Sifat Malu, Sebuah Cabang Keimanan

Oleh: Syaikh Abu Sa’id Bal’id bin Ahmad al-Jaza’iri hafidzohulloh

Dari Abu Huroiroh rodhiyallohu anhu, ia berkata: Rosululloh shollallohu alaihi wa sallam bersabda :

الإيمان بضع وسبعون شعبة ، فأفضلها قول لا إله إلا الله وأدناها إماطة الأذى عن الطريق ، والحياء شعبة من الإيمان

“Iman memiliki lebih dari 70 cabang, yang paling utama adalah syahadat “Laa ilaaha illallohu” dan yang paling rendahnya adalah menyingkirkan gangguan dari jalan. Dan malu adalah salah satu cabang keimanan.” [HR. Muslim (35)]

Dari Abu Mas’ud a-Badri rodhiyallohu anhu, ia berkata : Rosululloh shollallohu alaihi wa sallam bersabda :

إن مما أدرك الناس من كلام النبوة الأولى إذا لم تستح فاصنع ما شئت

“Sesungguhnya di antara yang didapat manusia dari perkataan kenabian terdahulu ialah: Jika engkau tidak malu, berbuatlah sekehendakmu.” [HR. al-Bukhori no. 6120]

Dari Anas rodhiyallohu anhu, ia berkata : Rosululloh shollallohu alaihi wa sallam bersabda :

إن لكل دين خلقا ، وخُلق الإسلام الحياء

“Sesungguhnya setiap agama memiliki akhlak, dan akhlak Islam adalah rasa malu” [HR. Ibnu Majah no. 4181, dan hadits ini hasan sebagaimana dalam Shohihul Jami’ karya al-Imam al-Albani (no. 2149)]

Dari Abu Huroiroh rodhiyallohu anhu, ia berkata : Rosululloh shollallohu alaihi wa sallam bersabda :

الحياء من الإيمان ،والإيمان في الجنة ، والبذا من الجفاء ، والجفاء في النار

“Malu adalah bagian dari keimanan dan keimanan tempatnya di surga, perkataan yang keji adalah bagian dari sifat kasar/keras dan sifat kasar itu tempatnya di neraka.” [HR. at-Tirmidzi 2009, dan ia berkata: hasan shohih]

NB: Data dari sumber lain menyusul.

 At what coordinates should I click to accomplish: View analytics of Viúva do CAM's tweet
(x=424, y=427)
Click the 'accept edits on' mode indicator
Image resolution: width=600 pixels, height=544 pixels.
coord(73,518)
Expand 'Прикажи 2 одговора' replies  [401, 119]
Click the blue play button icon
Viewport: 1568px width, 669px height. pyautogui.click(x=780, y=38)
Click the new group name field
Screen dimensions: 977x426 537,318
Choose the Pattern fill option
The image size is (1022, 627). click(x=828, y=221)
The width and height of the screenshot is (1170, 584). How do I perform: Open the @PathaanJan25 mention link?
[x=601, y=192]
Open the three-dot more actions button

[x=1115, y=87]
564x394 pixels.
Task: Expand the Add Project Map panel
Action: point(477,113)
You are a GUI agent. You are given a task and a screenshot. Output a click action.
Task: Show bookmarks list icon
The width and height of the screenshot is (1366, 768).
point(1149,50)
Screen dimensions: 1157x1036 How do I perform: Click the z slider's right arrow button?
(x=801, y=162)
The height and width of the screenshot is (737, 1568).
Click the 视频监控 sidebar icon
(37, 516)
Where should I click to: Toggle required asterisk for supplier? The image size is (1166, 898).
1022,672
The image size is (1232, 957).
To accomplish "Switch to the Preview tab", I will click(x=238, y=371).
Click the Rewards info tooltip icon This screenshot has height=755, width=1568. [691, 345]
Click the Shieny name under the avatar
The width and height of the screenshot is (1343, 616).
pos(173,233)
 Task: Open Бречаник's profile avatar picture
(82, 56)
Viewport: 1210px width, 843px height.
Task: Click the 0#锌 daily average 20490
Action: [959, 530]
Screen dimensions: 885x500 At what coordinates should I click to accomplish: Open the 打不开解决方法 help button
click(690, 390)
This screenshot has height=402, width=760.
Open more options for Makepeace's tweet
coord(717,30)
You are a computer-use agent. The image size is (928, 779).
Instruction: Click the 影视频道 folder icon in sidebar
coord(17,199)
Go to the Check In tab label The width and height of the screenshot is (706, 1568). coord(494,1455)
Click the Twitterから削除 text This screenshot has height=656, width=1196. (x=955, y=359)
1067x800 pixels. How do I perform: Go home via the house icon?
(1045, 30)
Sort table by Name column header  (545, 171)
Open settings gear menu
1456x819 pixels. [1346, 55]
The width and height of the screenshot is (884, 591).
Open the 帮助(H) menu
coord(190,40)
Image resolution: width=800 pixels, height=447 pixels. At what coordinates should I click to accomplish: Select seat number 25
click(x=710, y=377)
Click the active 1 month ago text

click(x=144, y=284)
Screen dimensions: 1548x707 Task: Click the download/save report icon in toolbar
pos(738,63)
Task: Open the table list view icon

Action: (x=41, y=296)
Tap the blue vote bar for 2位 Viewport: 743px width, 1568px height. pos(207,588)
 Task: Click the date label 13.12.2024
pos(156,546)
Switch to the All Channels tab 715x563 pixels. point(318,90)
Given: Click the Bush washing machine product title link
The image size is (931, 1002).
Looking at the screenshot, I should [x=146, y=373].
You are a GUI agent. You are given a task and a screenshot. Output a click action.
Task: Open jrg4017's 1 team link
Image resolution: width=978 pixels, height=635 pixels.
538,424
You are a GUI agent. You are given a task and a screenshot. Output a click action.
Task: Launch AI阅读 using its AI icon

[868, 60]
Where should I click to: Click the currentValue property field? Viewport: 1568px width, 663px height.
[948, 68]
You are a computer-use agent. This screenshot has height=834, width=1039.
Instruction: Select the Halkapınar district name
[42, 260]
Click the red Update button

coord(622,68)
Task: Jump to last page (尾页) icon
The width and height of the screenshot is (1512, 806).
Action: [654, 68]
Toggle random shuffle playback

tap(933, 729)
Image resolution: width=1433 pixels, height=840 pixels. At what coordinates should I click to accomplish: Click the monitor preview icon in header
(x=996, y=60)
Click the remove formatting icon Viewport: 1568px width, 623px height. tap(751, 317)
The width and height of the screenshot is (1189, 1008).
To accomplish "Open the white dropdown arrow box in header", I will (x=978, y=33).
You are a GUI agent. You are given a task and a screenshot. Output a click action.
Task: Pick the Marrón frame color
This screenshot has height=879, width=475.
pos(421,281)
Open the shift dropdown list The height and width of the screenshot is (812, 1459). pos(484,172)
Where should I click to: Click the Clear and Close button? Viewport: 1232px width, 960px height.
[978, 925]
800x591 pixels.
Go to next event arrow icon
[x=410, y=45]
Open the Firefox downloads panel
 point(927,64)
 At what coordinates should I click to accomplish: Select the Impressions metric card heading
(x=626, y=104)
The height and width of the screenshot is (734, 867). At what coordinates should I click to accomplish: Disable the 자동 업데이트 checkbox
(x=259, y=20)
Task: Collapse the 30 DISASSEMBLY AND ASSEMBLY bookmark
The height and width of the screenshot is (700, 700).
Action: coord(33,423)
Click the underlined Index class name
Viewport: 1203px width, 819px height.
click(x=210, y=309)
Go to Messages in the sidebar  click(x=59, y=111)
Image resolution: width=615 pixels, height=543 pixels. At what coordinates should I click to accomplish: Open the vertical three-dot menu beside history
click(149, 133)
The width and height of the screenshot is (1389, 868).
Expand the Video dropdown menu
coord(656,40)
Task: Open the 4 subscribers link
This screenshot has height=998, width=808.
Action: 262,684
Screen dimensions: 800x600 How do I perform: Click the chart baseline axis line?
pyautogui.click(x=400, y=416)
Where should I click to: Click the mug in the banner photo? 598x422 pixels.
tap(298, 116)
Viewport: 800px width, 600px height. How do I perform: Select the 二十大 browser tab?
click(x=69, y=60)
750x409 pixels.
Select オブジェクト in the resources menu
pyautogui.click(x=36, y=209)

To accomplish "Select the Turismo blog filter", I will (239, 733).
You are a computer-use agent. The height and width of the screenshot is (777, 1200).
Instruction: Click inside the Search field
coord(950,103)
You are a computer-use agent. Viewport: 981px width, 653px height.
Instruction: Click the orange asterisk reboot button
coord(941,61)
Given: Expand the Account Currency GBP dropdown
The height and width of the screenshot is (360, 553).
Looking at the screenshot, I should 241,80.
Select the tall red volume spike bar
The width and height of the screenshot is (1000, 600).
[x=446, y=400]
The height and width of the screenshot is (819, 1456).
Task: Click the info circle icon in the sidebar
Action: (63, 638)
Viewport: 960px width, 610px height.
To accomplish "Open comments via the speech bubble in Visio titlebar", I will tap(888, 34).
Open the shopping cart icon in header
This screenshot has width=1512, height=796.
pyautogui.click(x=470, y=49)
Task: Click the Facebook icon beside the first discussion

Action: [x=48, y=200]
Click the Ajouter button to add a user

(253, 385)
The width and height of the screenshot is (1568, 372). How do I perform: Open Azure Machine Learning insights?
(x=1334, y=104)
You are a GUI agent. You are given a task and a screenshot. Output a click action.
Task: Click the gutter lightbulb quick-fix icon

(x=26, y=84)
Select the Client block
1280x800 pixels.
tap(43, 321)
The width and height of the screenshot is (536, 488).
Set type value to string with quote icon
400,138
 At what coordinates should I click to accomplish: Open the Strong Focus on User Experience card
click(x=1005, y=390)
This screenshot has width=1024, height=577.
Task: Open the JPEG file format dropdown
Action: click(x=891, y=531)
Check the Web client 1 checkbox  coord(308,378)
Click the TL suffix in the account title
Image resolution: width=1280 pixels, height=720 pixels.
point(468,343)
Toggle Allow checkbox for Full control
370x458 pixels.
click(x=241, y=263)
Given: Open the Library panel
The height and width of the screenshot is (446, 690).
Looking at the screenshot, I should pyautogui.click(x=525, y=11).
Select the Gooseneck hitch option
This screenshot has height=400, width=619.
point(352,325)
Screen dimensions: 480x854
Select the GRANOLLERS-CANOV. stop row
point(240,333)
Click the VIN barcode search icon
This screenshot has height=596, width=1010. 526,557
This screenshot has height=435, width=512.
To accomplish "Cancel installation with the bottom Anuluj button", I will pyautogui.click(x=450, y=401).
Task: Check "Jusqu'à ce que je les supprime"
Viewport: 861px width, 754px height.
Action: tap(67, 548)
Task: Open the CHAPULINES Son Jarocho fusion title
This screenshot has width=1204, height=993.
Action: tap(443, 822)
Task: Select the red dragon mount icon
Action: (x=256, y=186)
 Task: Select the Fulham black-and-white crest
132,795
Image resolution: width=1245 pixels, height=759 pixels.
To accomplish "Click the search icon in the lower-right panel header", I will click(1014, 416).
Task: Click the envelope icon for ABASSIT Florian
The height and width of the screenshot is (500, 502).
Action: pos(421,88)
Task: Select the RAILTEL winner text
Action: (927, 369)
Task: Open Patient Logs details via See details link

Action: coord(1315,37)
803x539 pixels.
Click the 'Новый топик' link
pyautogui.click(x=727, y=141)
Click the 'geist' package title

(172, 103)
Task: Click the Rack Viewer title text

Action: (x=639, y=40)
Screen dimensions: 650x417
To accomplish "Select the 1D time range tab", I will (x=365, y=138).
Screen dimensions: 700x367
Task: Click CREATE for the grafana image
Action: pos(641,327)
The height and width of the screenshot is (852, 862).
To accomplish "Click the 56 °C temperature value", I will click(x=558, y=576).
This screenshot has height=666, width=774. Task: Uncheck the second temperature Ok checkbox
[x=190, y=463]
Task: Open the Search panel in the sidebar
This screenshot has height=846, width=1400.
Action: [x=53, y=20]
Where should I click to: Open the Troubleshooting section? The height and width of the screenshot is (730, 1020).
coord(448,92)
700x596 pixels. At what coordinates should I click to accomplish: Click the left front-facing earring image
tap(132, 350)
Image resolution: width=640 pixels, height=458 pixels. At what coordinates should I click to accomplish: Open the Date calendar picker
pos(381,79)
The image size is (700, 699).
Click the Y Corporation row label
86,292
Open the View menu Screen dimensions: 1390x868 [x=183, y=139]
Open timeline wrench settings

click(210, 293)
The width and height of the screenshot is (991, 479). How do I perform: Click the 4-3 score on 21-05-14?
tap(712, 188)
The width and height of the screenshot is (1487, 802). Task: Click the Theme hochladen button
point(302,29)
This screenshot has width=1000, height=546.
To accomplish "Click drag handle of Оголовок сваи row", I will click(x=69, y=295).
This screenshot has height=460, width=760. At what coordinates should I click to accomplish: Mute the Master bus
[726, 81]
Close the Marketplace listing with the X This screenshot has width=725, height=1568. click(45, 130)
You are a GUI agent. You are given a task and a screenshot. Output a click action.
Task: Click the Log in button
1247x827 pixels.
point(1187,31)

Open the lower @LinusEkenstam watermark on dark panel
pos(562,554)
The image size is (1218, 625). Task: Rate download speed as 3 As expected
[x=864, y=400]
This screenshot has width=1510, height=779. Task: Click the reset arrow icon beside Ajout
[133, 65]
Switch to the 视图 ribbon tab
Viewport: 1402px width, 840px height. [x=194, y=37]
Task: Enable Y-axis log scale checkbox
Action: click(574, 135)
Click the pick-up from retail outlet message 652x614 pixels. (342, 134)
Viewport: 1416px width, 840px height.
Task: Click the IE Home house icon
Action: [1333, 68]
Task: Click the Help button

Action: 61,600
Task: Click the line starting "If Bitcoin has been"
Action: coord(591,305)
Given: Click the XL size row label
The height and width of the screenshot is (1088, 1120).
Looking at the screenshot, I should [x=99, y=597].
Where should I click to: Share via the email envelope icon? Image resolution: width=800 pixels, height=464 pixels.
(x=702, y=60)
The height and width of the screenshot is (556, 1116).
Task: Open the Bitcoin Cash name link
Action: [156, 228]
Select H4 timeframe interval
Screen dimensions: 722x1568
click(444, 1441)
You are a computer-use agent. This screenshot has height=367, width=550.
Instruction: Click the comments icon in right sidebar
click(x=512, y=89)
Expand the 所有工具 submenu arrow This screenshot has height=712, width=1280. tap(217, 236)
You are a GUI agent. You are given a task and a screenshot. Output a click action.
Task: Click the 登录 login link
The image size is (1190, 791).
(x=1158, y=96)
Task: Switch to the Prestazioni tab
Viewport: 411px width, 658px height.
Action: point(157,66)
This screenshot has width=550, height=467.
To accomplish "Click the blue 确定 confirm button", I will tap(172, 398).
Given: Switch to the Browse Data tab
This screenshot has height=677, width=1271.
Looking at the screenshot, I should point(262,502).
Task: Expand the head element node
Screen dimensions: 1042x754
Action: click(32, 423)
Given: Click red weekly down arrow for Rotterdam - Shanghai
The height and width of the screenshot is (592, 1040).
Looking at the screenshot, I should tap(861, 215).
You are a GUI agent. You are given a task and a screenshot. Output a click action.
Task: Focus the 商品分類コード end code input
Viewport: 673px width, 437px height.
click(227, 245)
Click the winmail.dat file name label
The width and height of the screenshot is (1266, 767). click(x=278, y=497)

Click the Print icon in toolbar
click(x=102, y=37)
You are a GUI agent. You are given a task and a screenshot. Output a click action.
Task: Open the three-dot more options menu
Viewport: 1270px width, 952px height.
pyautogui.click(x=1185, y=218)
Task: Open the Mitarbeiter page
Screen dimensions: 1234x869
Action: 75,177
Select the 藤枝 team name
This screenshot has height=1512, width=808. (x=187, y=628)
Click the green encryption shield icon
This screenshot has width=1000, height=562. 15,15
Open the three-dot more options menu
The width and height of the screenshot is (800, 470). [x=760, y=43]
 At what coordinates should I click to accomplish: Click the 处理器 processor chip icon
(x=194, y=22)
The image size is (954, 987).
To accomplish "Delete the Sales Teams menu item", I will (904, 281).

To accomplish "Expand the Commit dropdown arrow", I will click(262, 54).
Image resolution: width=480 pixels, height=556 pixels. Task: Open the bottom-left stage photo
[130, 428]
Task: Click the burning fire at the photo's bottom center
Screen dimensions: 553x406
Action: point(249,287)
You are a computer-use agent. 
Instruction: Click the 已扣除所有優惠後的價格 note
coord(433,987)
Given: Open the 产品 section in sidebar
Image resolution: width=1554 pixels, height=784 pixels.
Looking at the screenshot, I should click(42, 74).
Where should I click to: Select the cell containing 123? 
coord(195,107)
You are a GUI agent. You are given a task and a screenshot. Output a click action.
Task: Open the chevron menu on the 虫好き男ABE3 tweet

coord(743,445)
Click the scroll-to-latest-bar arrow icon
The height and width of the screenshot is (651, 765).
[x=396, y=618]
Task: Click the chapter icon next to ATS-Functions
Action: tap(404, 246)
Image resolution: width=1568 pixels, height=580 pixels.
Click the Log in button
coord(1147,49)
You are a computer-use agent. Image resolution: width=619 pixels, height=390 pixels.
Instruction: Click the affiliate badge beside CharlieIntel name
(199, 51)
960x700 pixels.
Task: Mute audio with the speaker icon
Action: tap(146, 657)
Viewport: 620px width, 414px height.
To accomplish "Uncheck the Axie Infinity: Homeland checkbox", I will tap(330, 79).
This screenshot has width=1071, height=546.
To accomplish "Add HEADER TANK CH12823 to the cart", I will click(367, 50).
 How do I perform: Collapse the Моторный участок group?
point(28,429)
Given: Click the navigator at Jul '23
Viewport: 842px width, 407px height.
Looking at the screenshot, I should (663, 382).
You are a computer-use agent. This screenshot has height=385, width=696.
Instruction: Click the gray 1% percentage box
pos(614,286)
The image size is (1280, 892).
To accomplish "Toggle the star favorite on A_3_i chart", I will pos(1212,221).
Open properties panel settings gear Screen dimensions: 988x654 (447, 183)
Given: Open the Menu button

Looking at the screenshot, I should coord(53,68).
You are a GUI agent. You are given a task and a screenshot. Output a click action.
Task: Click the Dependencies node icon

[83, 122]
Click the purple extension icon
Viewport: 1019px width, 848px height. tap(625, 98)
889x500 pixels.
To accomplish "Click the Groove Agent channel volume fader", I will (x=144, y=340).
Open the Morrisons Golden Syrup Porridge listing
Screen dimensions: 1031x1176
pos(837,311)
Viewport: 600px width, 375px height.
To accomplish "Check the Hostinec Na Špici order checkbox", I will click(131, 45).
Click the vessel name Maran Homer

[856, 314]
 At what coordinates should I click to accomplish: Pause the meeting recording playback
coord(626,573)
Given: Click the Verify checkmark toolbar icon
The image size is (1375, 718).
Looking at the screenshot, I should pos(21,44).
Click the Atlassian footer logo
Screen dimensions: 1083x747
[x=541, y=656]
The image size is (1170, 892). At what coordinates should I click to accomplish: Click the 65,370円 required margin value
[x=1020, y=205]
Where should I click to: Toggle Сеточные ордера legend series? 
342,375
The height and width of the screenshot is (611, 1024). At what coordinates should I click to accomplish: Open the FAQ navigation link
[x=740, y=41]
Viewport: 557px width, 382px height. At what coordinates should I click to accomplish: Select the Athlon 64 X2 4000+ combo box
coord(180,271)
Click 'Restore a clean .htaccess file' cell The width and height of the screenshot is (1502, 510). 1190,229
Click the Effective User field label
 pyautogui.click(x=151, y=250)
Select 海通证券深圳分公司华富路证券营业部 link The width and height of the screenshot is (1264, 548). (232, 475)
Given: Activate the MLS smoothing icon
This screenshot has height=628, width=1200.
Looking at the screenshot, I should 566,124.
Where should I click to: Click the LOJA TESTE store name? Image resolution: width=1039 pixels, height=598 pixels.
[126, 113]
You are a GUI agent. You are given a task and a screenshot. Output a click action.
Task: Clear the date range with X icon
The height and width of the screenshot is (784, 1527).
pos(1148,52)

Makna al-Badza (البذا) adalah perkataan yang keji.

Dari Abu Sa’id al-Khudri rodhiyallohu anhu, ia berkata:

كان  رسول الله صلى الله عليه وسلم أشد حياء من العذراء في خدرها

“Rosululloh Shollallohu ‘alaihi wa sallam lebih pemalu daripada seorang gadis dlm pingitannya. [HR. al-Bukhori 6119 –dan ini lafadz beliau- dan Muslim 2320]

Dari Anas rodhiyallohu anhu, ia berkata: Rosululloh shollallohu alaihi wa sallam bersabda:

ما كان الفُحش في شيئ إلا شانه ، وما كان الحياء في شيئ إلا زانه

“Tidaklah sifat keji ada pada sesuatu melainkan ia akan mengotorinya dan tidaklah sifat malu ada pada sesuatu melainkan ia akan menghiasinya.”

Definisi Malu:

Malu adalah sifat yang mendatangkan kebaikan dan meninggalkan keburukan. [al-Adab asy-Syar’iyyah 2/227 dengan perantara Mausu’ah Nadhroh an-Na’im fii Makarimil Akhlaq ar-Rosul al-Karim shollallohu alaihi wa sallam 5/1797]

Sesungguhnya sifat malu memiliki kedudukan yang tinggi dalam agama kita, ia adalah bagian keimanan, ia adalah akhlak Islam, bahkan ia termasuk dalam seluruh syari’at (Nabi-nabi) terdahulu, yang senantiasa ada di kalangan umat manusia, yang diwariskan dari para Nabi dari zaman ke zaman. Barangsiapa yang tidak memiliki rasa malu maka sesungguhnya ia telah merugi dan binasa, dan orang yang tidak punya malu akan berbuat kemungkaran dan kekejian seenaknya.

Malu itu ada 2 jenis:

Jenis yang pertama: malu yang merupakan karakter atau sifat dasar yang tidak dapat diusahakan, yaitu dikarenakan akhlak/karakter yang diberikan Alloh kepada seorang hamba.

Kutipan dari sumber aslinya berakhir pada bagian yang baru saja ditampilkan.